Memoir by the avant-garde dancer, choreographer, and filmmaker
recounting her childhood years, sexual misadventures, and artistic
explorations.
If you're interested in Plato, you're reading the wrong book. If you're
interested in difficult childhoods, sexual misadventures, aesthetics,
cultural history, and the reasons that a club sandwich and other
meals--including breakfast--have remained in the memory of the present
writer, keep reading.
--from Feelings Are Facts
In this memoir, dancer, choreographer, and filmmaker Yvonne Rainer
traces her personal and artistic coming of age.
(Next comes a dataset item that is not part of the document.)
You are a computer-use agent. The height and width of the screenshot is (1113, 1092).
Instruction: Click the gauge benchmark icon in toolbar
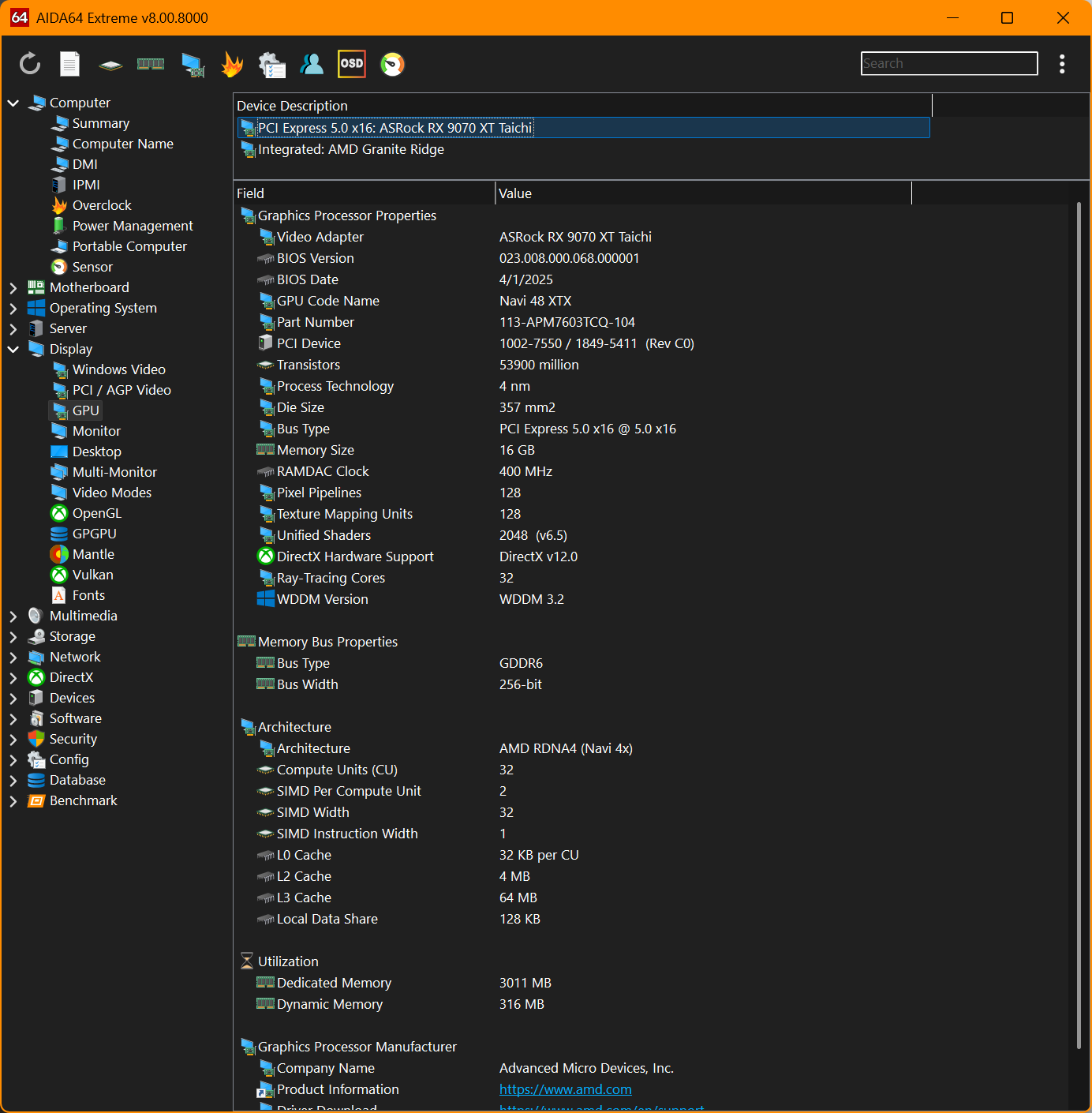coord(392,64)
Feelings Are Facts
(the title comes from a dictum by Rainer's one-time psychotherapist)
uses diary entries, letters, program notes, excerpts from film scripts,
snapshots, and film-frame enlargements to present a vivid portrait of an
extraordinary artist and woman in postwar America.
Rainer tells of a California childhood in which she was farmed out by
her parents to foster families and orphanages, of sexual and
intellectual initiations in San Francisco and Berkeley, and of artistic
discoveries and accomplishments in the New York City dance world. Rainer
studied with Martha Graham and Merce Cunningham in the late 1950s and
early 1960s, cofounded the Judson Dance Theater in 1962, hobnobbed with
New York artists including Robert Rauschenberg, Robert Morris (her lover
and partner for several years), and Yoko Ono, and became involved with
feminist and antiwar causes in the 1970s and 1980s. Rainer writes about
how she constructed her dances--including The Mind Is a Muscle and its
famous section, Trio A, as well as the recent After Many a Summer
Dies the Swan--and about turning from dance to film and back to dance.
And she writes about meeting her longtime partner Martha Gever and
discovering the pleasures of domestic life.